(Data for the task Opens)
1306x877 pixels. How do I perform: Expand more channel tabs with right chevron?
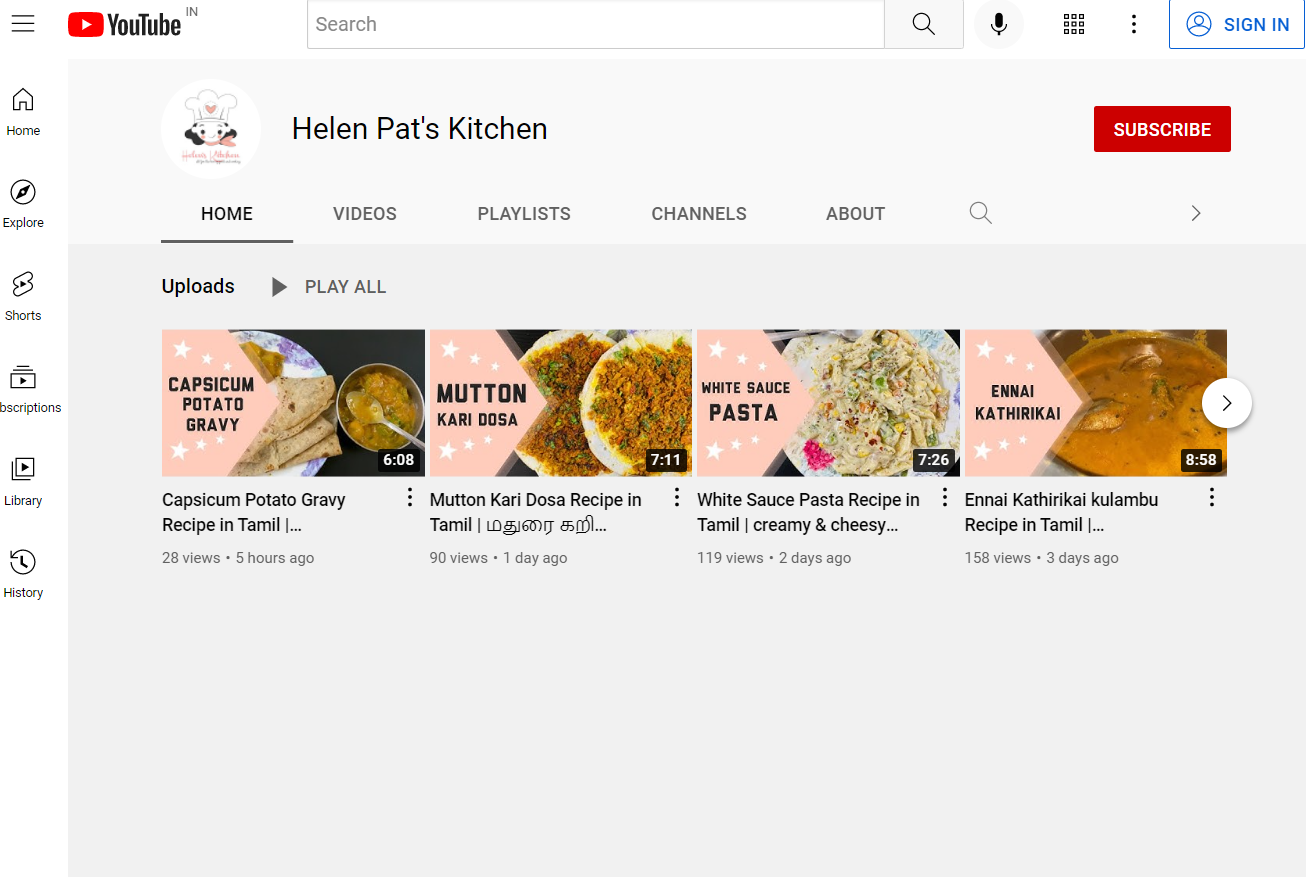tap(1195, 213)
(Data for the task Closes)
(Data for the task Opens)
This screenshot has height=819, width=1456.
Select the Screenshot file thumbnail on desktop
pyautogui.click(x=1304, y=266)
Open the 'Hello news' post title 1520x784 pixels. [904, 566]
(Data for the task Closes)
(Data for the task Opens)
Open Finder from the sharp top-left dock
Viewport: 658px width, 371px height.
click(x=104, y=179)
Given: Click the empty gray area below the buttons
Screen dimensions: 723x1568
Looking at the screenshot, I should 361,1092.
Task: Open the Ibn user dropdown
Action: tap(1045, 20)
(Data for the task Closes)
■ **Task directions**:
In the listing above, locate the line containing "Select the Screenshot" and the line containing "Open the 'Hello", then transcribe both and every line between them verbatim.

■ **Your solution**:
Select the Screenshot file thumbnail on desktop
pyautogui.click(x=1304, y=266)
Open the 'Hello news' post title 1520x784 pixels. [904, 566]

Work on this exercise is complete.